Prof Anantharaman also touched on the issue of professionalism in emergency medicine, re-iterating a well-known dictum in emergency medicine: "an emergency doctor is first and foremost a patient's advocate". Do we place our patients' interest above all else?
He also debunked the myth that developing a good emergency care must grow in tandem with having more and more sophisticated hi-tech equipments. This is an echo of what Prof Kellermann said in his talk that technology is not necessary the answer for healthcare reform during an economic recession.
My research ideas drawn from this talk: This lecture is loaded with lots of research suggestions. For one, we can begin to look at the rate of bystander first aid. We can narrow down into specific first aid intervention that can make a difference between life and death - for example, first aid measures to stop a bleeding wound. Out of the many cases of bleeding wound cases that arrive in the EDs, how many have received first aid measure of proper direct compression and elevation prior to arrival? How effective is this measured applied? Has the bleeding stopped prior to arrival? There are also many health education and preventive medicine that we can embark on in collaboration with our colleagues from primary care medicine and public health medicine.
Lessons learned from:
The Most Successful Public Access Defibrillation Program in Japan by Prof Tetsuya Sakamoto
I must say that I am personally very impressed with this Public Access Defibrillation program in Japan. They are placing AED in many public areas such as halls, museums, schools, offices, railroads, shopping centers, nursing homes, hotels, etc. AEDs are placed next to vending machines, with 1.38 AED per every 1000 population in Japan.

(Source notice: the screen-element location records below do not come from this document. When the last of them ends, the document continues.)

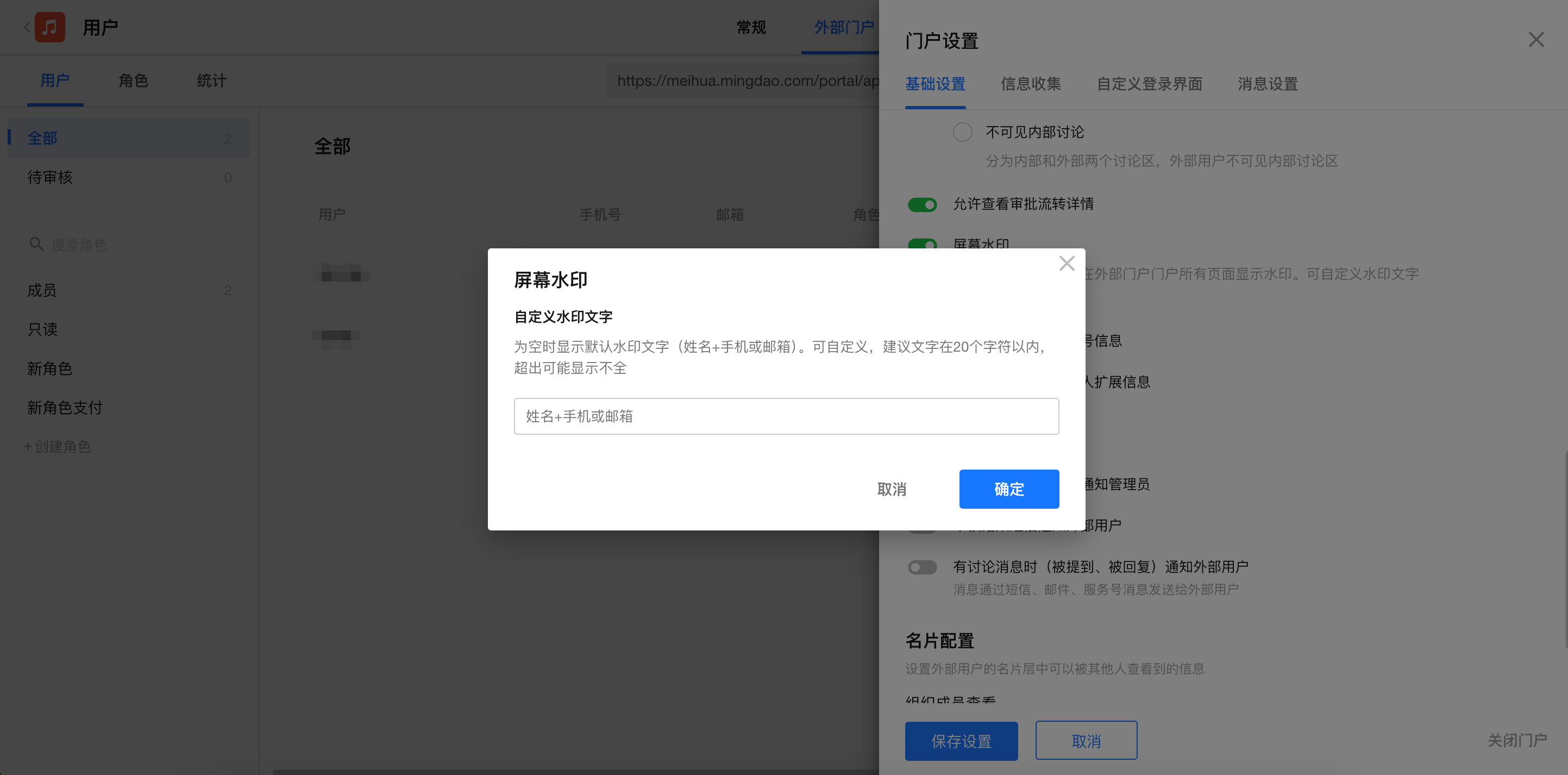Click the 确定 button in dialog
Screen dimensions: 1568x775
(1008, 489)
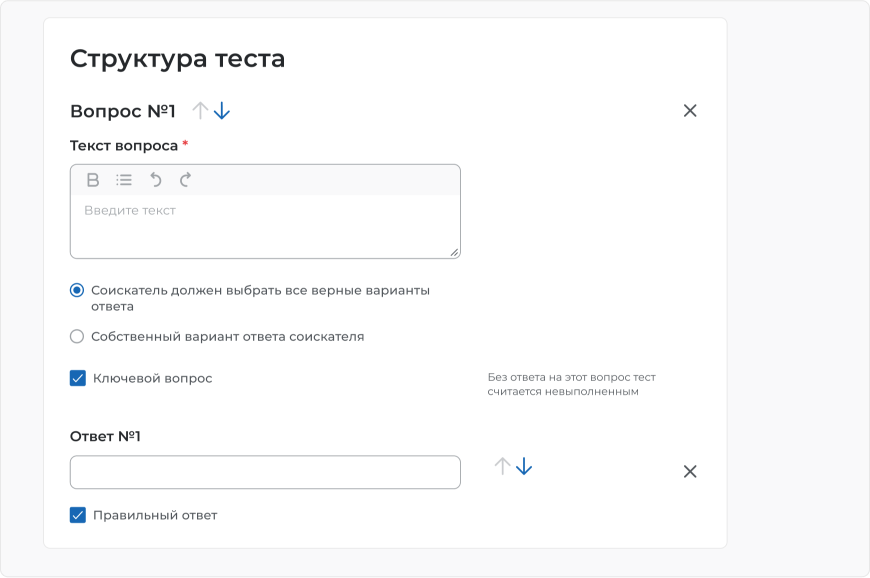Insert a bulleted list in the editor
The image size is (870, 578).
(124, 180)

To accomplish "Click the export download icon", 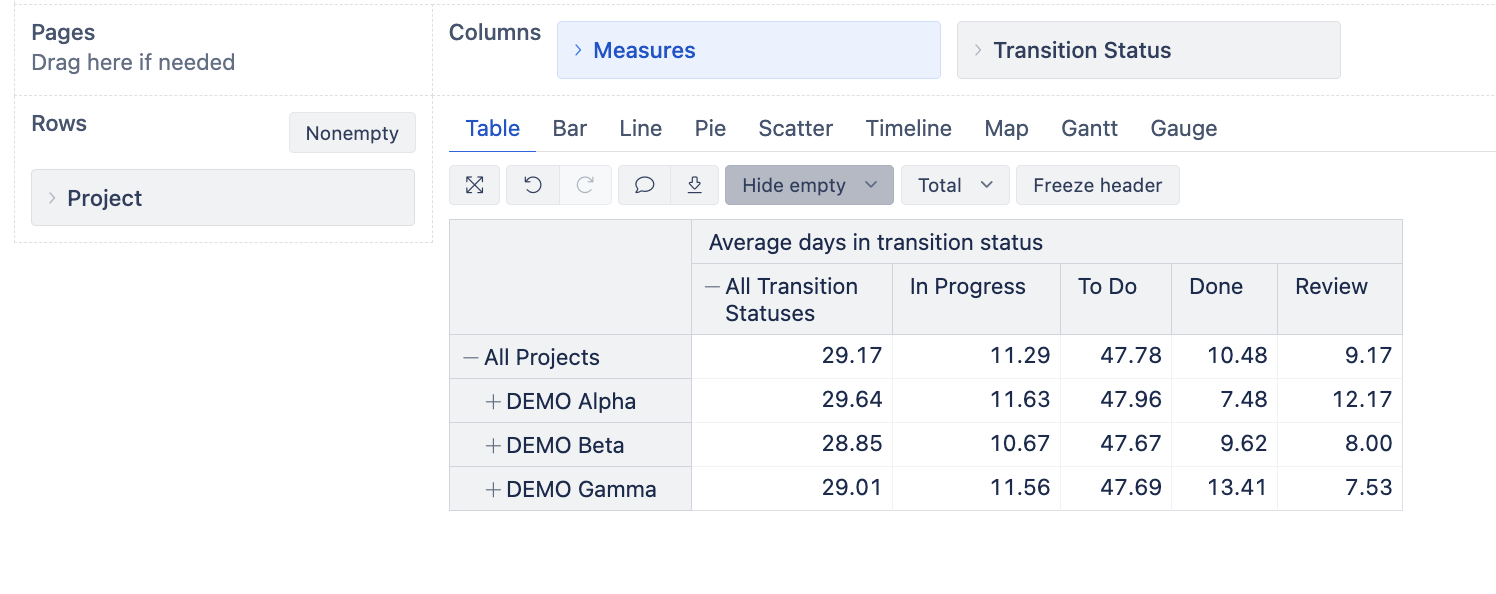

The speaker specifically discussed on the article recently published in New England Journal of Medicine, viz.,
Kitamura T et al. Nationwide public-access defibrillation in Japan. N Engl J Med 2010 Mar 18; 362:994.From that article, I learned that a total of 25% of public-access AEDs in Japan are located in schools, 19% in medical or nursing facilities, 16% in workplaces, 4% in sports facilities, 3% in cultural facilities, and 3% in public transportation facilities.
It is extrapolated that if the number of public-access AEDs increased from 1 per square kilometer (i.e., a unit placed every 1000 linear meters) to more than 4 per square kilometer (i.e., a unit placed every 500 linear meters), the rate of survival with minimal neurologic impairment in the area could increase about four times.
This Japanese study supports the recommendation that public-access AEDs be made available within a 1.0-minute to 1.5-minute brisk walk from any public place.
It would mark a significant milestone of emergency medicine achievement if we could one day successfully implement a nationwide public access defibrillator program in Malaysia. For this to be successful, it would require a strong political will, a major commitment and undying passion among the major stakeholders in emergency medical services in Malaysia to improve the quality of resuscitation medicine in Malaysia. Another major obstacle to overcome is the mentality of our Malaysian public. Unscrupulous public member in Malaysia is notorious for vandalizing and stealing public properties for their own gains.